Source material:
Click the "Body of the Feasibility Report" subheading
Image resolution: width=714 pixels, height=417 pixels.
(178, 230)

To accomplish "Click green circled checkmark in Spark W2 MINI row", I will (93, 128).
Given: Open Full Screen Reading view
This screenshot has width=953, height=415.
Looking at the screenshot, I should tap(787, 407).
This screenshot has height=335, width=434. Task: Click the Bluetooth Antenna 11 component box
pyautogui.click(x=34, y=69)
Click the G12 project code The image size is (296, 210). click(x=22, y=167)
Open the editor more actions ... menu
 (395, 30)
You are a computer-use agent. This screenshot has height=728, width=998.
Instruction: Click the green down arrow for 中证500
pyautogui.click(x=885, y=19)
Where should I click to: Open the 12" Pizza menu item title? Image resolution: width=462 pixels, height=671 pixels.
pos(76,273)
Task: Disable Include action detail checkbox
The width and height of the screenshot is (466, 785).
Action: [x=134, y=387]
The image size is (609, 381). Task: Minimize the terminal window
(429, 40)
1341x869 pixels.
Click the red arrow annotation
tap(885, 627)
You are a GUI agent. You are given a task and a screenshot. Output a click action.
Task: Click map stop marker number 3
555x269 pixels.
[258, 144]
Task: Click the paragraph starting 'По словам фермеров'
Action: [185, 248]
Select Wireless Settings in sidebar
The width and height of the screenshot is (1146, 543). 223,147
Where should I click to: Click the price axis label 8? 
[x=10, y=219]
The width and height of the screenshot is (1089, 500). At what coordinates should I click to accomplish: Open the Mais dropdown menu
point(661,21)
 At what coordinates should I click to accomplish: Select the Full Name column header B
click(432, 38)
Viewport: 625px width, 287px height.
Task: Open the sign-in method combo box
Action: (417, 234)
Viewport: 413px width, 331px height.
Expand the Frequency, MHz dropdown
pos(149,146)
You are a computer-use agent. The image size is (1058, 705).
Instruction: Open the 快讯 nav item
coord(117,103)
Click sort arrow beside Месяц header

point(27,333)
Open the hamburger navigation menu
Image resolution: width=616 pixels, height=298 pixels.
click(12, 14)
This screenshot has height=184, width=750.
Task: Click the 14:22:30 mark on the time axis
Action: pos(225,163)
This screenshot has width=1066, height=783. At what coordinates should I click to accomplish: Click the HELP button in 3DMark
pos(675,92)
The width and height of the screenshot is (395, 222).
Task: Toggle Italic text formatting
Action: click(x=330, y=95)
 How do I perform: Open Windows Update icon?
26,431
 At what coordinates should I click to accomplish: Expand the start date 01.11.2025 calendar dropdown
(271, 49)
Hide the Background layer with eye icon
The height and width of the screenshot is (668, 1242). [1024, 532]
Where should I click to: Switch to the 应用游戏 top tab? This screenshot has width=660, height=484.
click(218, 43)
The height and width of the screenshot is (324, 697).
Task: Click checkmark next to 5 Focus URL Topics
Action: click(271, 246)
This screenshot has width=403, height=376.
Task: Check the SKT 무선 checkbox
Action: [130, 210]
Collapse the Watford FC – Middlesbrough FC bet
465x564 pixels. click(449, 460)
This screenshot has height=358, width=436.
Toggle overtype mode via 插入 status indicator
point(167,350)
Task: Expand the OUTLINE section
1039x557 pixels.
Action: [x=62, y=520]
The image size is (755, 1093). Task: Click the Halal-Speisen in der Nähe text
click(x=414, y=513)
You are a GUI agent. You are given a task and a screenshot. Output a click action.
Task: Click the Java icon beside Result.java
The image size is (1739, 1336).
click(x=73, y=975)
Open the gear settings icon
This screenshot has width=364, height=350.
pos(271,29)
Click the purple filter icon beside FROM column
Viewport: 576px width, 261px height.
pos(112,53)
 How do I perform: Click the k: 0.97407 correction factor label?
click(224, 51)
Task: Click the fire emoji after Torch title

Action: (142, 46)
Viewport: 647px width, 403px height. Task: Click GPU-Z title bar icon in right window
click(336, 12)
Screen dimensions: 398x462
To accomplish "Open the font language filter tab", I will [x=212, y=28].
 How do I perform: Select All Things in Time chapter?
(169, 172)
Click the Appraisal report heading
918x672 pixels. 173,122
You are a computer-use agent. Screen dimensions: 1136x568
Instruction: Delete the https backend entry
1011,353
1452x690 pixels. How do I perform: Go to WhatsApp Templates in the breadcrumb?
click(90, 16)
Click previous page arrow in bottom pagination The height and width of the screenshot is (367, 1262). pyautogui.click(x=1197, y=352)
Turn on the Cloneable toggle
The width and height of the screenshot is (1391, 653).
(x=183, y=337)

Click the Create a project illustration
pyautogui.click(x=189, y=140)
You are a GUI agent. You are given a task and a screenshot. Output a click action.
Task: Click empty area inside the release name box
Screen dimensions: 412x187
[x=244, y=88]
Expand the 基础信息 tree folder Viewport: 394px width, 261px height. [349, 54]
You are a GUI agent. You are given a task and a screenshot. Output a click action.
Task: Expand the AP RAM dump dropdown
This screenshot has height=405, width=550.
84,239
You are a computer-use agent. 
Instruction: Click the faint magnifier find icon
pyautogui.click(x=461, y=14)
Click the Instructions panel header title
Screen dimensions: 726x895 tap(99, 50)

Exercise requirements:
Search the data and copy each line containing "computer".

Task output:
You are a computer-use agent. This screenshot has height=728, width=998.
You are a computer-use agent. The image size is (1058, 705).
You are a computer-use agent. Screen dimensions: 1136x568
You are a computer-use agent. 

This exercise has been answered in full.